*AIM OF THE EXERCISE*: All of the entries need to be set down exactly as they read.

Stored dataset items
═══
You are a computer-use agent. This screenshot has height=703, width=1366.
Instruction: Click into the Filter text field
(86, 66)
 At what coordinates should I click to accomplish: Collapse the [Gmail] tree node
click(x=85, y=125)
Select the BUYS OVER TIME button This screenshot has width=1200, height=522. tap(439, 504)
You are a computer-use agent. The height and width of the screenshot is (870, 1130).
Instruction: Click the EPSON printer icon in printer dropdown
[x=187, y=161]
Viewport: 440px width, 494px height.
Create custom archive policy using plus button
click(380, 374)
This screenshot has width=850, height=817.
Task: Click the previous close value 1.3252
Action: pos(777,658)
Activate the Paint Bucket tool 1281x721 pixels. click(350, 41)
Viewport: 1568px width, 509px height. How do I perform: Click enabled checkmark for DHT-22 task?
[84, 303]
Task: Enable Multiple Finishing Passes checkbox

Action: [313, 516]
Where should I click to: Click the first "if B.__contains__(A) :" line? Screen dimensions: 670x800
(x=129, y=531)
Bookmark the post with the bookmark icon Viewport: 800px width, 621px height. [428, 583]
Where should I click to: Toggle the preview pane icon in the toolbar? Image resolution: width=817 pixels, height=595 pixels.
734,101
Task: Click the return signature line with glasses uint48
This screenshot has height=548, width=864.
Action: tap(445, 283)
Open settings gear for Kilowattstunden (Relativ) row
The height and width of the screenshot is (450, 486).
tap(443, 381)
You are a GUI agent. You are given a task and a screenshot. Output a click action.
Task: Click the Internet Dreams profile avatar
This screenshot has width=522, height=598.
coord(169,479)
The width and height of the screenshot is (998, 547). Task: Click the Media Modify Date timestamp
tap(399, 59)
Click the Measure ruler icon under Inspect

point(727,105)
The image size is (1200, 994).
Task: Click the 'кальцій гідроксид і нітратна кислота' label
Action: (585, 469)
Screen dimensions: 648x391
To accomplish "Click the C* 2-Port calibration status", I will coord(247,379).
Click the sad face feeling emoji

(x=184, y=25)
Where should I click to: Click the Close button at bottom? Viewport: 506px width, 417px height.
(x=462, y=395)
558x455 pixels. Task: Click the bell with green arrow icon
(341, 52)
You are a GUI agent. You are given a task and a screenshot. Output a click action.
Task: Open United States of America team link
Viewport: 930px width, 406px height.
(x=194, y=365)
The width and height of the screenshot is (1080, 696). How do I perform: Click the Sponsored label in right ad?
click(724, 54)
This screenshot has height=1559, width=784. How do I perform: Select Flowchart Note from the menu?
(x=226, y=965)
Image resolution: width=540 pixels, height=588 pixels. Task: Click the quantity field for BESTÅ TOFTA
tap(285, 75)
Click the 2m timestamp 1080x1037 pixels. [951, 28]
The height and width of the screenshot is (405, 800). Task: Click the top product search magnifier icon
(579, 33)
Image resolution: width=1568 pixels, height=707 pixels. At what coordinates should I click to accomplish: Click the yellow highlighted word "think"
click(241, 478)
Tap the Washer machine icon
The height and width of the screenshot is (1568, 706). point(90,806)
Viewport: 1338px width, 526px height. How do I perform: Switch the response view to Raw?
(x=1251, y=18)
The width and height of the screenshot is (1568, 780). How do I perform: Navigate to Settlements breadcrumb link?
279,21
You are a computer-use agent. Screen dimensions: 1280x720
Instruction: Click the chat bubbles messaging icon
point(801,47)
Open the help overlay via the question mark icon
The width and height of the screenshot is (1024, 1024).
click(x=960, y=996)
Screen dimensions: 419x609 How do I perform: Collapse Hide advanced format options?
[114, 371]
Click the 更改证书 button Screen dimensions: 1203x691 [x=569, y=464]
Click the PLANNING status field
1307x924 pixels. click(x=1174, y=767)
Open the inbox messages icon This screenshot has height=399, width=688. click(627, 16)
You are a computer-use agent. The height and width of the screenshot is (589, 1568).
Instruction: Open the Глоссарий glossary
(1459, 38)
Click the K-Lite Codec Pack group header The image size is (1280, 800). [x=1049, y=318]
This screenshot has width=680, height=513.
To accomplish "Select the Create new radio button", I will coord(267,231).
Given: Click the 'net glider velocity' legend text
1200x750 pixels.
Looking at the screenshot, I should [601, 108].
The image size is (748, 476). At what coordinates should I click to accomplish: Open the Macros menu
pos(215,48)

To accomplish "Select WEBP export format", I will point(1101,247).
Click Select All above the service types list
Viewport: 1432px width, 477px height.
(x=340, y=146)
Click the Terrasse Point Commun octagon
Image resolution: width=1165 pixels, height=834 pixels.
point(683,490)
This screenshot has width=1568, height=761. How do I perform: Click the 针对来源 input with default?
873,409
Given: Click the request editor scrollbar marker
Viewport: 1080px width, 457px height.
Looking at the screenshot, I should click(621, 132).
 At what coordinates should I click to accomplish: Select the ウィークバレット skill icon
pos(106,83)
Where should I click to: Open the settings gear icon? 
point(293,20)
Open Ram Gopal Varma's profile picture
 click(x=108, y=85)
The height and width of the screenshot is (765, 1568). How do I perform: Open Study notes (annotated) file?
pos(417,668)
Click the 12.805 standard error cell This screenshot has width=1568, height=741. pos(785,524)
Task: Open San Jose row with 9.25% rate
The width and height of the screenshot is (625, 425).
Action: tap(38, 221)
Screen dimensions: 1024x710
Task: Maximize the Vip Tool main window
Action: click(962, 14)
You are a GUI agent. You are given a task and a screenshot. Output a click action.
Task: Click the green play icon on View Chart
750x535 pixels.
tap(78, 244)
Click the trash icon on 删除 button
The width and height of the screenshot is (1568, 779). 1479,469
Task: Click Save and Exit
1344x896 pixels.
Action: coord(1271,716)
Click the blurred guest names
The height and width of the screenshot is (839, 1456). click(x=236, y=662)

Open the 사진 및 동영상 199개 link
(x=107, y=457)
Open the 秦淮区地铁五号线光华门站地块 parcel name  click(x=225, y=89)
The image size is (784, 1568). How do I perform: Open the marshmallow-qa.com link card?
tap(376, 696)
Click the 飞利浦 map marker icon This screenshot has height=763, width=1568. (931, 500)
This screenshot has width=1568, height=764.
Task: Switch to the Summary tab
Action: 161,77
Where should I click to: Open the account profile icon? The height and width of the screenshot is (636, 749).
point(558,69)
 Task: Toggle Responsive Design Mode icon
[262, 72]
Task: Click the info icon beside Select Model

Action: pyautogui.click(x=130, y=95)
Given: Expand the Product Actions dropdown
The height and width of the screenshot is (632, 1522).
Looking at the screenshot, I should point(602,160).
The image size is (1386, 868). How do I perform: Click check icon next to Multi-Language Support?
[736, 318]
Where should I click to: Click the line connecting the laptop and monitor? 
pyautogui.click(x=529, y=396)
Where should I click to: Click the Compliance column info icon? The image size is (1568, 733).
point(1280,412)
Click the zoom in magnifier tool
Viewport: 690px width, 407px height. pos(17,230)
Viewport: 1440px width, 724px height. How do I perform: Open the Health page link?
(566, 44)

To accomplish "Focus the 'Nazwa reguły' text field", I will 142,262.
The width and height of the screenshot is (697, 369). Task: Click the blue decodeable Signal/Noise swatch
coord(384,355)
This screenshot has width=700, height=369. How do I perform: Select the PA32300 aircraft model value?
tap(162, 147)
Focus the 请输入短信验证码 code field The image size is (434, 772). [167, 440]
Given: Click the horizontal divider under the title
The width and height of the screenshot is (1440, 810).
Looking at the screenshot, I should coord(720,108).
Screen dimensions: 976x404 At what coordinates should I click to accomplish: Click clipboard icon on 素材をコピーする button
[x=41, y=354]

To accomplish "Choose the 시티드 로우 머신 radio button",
═══
*TASK SOLUTION*:
You are a computer-use agent. This screenshot has height=703, width=1366.
Instruction: Click into the Filter text field
(86, 66)
 At what coordinates should I click to accomplish: Collapse the [Gmail] tree node
click(x=85, y=125)
Select the BUYS OVER TIME button This screenshot has width=1200, height=522. tap(439, 504)
You are a computer-use agent. The height and width of the screenshot is (870, 1130).
Instruction: Click the EPSON printer icon in printer dropdown
[x=187, y=161]
Viewport: 440px width, 494px height.
Create custom archive policy using plus button
click(380, 374)
This screenshot has width=850, height=817.
Task: Click the previous close value 1.3252
Action: pos(777,658)
Activate the Paint Bucket tool 1281x721 pixels. click(350, 41)
Viewport: 1568px width, 509px height. How do I perform: Click enabled checkmark for DHT-22 task?
[84, 303]
Task: Enable Multiple Finishing Passes checkbox

Action: [313, 516]
Where should I click to: Click the first "if B.__contains__(A) :" line? Screen dimensions: 670x800
(x=129, y=531)
Bookmark the post with the bookmark icon Viewport: 800px width, 621px height. [428, 583]
Where should I click to: Toggle the preview pane icon in the toolbar? Image resolution: width=817 pixels, height=595 pixels.
734,101
Task: Click the return signature line with glasses uint48
This screenshot has height=548, width=864.
Action: tap(445, 283)
Open settings gear for Kilowattstunden (Relativ) row
The height and width of the screenshot is (450, 486).
tap(443, 381)
You are a GUI agent. You are given a task and a screenshot. Output a click action.
Task: Click the Internet Dreams profile avatar
This screenshot has width=522, height=598.
coord(169,479)
The width and height of the screenshot is (998, 547). Task: Click the Media Modify Date timestamp
tap(399, 59)
Click the Measure ruler icon under Inspect

point(727,105)
The image size is (1200, 994).
Task: Click the 'кальцій гідроксид і нітратна кислота' label
Action: (585, 469)
Screen dimensions: 648x391
To accomplish "Click the C* 2-Port calibration status", I will coord(247,379).
Click the sad face feeling emoji

(x=184, y=25)
Where should I click to: Click the Close button at bottom? Viewport: 506px width, 417px height.
(x=462, y=395)
558x455 pixels. Task: Click the bell with green arrow icon
(341, 52)
You are a GUI agent. You are given a task and a screenshot. Output a click action.
Task: Open United States of America team link
Viewport: 930px width, 406px height.
(x=194, y=365)
The width and height of the screenshot is (1080, 696). How do I perform: Click the Sponsored label in right ad?
click(724, 54)
This screenshot has height=1559, width=784. How do I perform: Select Flowchart Note from the menu?
(x=226, y=965)
Image resolution: width=540 pixels, height=588 pixels. Task: Click the quantity field for BESTÅ TOFTA
tap(285, 75)
Click the 2m timestamp 1080x1037 pixels. [951, 28]
The height and width of the screenshot is (405, 800). Task: Click the top product search magnifier icon
(579, 33)
Image resolution: width=1568 pixels, height=707 pixels. At what coordinates should I click to accomplish: Click the yellow highlighted word "think"
click(241, 478)
Tap the Washer machine icon
The height and width of the screenshot is (1568, 706). point(90,806)
Viewport: 1338px width, 526px height. How do I perform: Switch the response view to Raw?
(x=1251, y=18)
The width and height of the screenshot is (1568, 780). How do I perform: Navigate to Settlements breadcrumb link?
279,21
You are a computer-use agent. Screen dimensions: 1280x720
Instruction: Click the chat bubbles messaging icon
point(801,47)
Open the help overlay via the question mark icon
The width and height of the screenshot is (1024, 1024).
click(x=960, y=996)
Screen dimensions: 419x609 How do I perform: Collapse Hide advanced format options?
[114, 371]
Click the 更改证书 button Screen dimensions: 1203x691 [x=569, y=464]
Click the PLANNING status field
1307x924 pixels. click(x=1174, y=767)
Open the inbox messages icon This screenshot has height=399, width=688. click(627, 16)
You are a computer-use agent. The height and width of the screenshot is (589, 1568).
Instruction: Open the Глоссарий glossary
(1459, 38)
Click the K-Lite Codec Pack group header The image size is (1280, 800). [x=1049, y=318]
This screenshot has width=680, height=513.
To accomplish "Select the Create new radio button", I will coord(267,231).
Given: Click the 'net glider velocity' legend text
1200x750 pixels.
Looking at the screenshot, I should [601, 108].
The image size is (748, 476). At what coordinates should I click to accomplish: Open the Macros menu
pos(215,48)

To accomplish "Select WEBP export format", I will point(1101,247).
Click Select All above the service types list
Viewport: 1432px width, 477px height.
(x=340, y=146)
Click the Terrasse Point Commun octagon
Image resolution: width=1165 pixels, height=834 pixels.
point(683,490)
This screenshot has width=1568, height=761. How do I perform: Click the 针对来源 input with default?
873,409
Given: Click the request editor scrollbar marker
Viewport: 1080px width, 457px height.
Looking at the screenshot, I should click(621, 132).
 At what coordinates should I click to accomplish: Select the ウィークバレット skill icon
pos(106,83)
Where should I click to: Open the settings gear icon? 
point(293,20)
Open Ram Gopal Varma's profile picture
 click(x=108, y=85)
The height and width of the screenshot is (765, 1568). How do I perform: Open Study notes (annotated) file?
pos(417,668)
Click the 12.805 standard error cell This screenshot has width=1568, height=741. pos(785,524)
Task: Open San Jose row with 9.25% rate
The width and height of the screenshot is (625, 425).
Action: tap(38, 221)
Screen dimensions: 1024x710
Task: Maximize the Vip Tool main window
Action: click(962, 14)
You are a GUI agent. You are given a task and a screenshot. Output a click action.
Task: Click the green play icon on View Chart
750x535 pixels.
tap(78, 244)
Click the trash icon on 删除 button
The width and height of the screenshot is (1568, 779). 1479,469
Task: Click Save and Exit
1344x896 pixels.
Action: coord(1271,716)
Click the blurred guest names
The height and width of the screenshot is (839, 1456). click(x=236, y=662)

Open the 사진 및 동영상 199개 link
(x=107, y=457)
Open the 秦淮区地铁五号线光华门站地块 parcel name  click(x=225, y=89)
The image size is (784, 1568). How do I perform: Open the marshmallow-qa.com link card?
tap(376, 696)
Click the 飞利浦 map marker icon This screenshot has height=763, width=1568. (931, 500)
This screenshot has width=1568, height=764.
Task: Switch to the Summary tab
Action: 161,77
Where should I click to: Open the account profile icon? The height and width of the screenshot is (636, 749).
point(558,69)
 Task: Toggle Responsive Design Mode icon
[262, 72]
Task: Click the info icon beside Select Model

Action: pyautogui.click(x=130, y=95)
Given: Expand the Product Actions dropdown
The height and width of the screenshot is (632, 1522).
Looking at the screenshot, I should point(602,160).
The image size is (1386, 868). How do I perform: Click check icon next to Multi-Language Support?
[736, 318]
Where should I click to: Click the line connecting the laptop and monitor? 
pyautogui.click(x=529, y=396)
Where should I click to: Click the Compliance column info icon? The image size is (1568, 733).
point(1280,412)
Click the zoom in magnifier tool
Viewport: 690px width, 407px height. pos(17,230)
Viewport: 1440px width, 724px height. How do I perform: Open the Health page link?
(566, 44)

To accomplish "Focus the 'Nazwa reguły' text field", I will 142,262.
The width and height of the screenshot is (697, 369). Task: Click the blue decodeable Signal/Noise swatch
coord(384,355)
This screenshot has width=700, height=369. How do I perform: Select the PA32300 aircraft model value?
tap(162, 147)
Focus the 请输入短信验证码 code field The image size is (434, 772). [167, 440]
Given: Click the horizontal divider under the title
The width and height of the screenshot is (1440, 810).
Looking at the screenshot, I should coord(720,108).
Screen dimensions: 976x404 At what coordinates should I click to accomplish: Click clipboard icon on 素材をコピーする button
[x=41, y=354]

To accomplish "Choose the 시티드 로우 머신 radio button",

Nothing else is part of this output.